Though Daniel Defoe was too young to witness it, his book The Plague Year, provides a graphic account of the effect of the epidemic, of people going mad from the pain, with one man running round trying to kiss people to spread it in the belief that he could transfer the disease to them, hence cure himself. This idea was common when cures were sought for syphilis when it was often believed that it could be transferred to virgins, hence a lot of abuse and infection resulted. Londoners mistakenly believed that the plague was spread by dogs and cats, so killed many of them. Ironically, this led to an explosion in the rat population, so made the problem worse.
Authorities were divided as to the role of alcohol, with Puritans opting for abstinence, whilst there was a long tradition in most cultures that alcohol had curative properties, so advocated moderate consumption. Then there were the desperate poor who got drunk as much as they could, as they believed it gave pain relief, and if not, may as well die happy.
Another outbreak started in mid 19th century China and killed around 12 million people in China and India.

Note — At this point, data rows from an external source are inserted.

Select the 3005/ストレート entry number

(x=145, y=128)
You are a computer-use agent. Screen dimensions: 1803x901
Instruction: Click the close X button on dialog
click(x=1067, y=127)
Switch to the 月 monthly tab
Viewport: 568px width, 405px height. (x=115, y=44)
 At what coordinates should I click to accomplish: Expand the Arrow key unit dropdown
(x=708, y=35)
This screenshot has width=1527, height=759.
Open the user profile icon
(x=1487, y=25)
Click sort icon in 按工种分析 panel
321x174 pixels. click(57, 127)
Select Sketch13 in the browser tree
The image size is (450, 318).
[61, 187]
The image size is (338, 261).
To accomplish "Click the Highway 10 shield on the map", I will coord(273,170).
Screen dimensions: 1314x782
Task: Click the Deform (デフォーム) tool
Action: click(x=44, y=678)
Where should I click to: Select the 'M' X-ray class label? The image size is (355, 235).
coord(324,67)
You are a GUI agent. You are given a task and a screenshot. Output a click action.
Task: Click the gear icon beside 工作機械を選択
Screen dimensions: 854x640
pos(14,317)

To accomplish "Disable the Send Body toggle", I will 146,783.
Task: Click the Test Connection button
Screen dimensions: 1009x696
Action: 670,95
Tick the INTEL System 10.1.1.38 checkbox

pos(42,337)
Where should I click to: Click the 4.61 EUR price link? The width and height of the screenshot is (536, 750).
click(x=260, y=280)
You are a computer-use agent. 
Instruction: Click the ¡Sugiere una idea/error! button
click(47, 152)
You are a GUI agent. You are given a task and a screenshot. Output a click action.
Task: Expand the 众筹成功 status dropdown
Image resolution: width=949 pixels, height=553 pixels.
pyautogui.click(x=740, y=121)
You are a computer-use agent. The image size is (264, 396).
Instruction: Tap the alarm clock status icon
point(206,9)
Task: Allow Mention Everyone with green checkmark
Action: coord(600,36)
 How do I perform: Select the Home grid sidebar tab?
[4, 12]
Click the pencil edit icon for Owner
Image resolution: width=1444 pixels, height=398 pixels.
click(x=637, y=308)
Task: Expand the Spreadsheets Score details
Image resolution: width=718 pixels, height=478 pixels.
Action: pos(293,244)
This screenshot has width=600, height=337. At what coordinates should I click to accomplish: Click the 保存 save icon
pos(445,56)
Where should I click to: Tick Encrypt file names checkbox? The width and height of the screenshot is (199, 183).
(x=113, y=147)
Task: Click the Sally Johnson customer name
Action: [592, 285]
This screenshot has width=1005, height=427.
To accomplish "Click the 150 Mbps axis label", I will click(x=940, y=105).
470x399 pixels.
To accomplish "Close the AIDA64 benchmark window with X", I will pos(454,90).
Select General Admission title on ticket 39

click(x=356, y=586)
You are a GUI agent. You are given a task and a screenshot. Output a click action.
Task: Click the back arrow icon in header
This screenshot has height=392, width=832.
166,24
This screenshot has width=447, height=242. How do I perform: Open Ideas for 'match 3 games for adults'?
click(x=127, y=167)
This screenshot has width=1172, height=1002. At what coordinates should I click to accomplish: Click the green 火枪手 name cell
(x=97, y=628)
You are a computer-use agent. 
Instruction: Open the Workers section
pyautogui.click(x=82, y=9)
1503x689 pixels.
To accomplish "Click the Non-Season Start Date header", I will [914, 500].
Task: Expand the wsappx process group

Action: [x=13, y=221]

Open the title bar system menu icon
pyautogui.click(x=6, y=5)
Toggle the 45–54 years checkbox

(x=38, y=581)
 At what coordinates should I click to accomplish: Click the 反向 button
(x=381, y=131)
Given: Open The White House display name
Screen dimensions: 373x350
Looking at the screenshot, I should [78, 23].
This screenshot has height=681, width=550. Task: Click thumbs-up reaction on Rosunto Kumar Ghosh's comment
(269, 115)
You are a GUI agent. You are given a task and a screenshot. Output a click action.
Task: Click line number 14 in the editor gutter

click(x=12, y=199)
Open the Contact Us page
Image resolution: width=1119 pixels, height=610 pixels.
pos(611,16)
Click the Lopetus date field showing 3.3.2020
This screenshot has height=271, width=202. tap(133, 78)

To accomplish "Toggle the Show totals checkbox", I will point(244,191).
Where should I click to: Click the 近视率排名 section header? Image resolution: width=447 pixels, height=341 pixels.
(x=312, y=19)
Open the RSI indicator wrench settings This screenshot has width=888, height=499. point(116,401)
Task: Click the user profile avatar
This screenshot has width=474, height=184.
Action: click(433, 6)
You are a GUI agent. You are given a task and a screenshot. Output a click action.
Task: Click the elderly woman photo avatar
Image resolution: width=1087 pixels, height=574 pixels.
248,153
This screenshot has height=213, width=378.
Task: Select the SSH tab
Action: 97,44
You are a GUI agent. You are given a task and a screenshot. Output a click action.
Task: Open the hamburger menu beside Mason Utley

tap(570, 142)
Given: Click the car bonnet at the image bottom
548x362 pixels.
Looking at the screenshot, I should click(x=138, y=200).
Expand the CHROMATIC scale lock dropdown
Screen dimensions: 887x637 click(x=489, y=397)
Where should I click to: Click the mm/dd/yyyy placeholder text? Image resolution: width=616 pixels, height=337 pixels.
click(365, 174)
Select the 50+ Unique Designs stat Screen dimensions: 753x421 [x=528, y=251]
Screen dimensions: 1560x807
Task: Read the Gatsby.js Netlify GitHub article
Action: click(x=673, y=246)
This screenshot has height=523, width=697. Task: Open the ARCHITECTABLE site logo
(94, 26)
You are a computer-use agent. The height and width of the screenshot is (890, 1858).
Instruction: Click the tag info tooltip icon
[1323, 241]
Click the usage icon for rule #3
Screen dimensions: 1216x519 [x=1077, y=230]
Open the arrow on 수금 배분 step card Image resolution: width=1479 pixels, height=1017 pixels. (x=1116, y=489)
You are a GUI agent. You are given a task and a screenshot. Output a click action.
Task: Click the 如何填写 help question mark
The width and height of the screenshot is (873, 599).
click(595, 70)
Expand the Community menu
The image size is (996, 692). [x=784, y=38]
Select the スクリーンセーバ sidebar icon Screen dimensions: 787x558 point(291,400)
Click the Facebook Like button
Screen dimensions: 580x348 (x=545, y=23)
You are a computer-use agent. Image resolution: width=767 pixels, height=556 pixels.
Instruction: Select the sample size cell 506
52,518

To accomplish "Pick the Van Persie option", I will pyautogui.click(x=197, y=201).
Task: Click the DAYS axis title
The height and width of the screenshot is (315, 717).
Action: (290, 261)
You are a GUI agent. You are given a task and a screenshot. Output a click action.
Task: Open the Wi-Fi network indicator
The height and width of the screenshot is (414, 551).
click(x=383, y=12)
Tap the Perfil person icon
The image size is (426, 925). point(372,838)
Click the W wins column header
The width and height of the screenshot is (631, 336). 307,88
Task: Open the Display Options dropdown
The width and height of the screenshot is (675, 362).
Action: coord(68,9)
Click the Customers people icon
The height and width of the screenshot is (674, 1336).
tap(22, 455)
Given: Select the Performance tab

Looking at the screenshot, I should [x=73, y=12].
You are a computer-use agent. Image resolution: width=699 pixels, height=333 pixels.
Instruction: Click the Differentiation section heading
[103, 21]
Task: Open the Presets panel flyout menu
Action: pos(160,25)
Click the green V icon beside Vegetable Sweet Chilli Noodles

The bacteria, Yersinia, that causes this is still present in some animal populations such as prairie dogs in the USA, and occasional cases appear in Asia. When I was a medical student, there were occasional scares of strange illnesses presenting in Vietnamese refugees. With so much international trade, by air and sea, and so many people living in crowded cities and especially ports, any new outbreak could be utterly terrifying. A recent news item was of the mouse epidemic in the houses of parliament in London, with Battersea dog and cats home suggesting some of their residents could help out.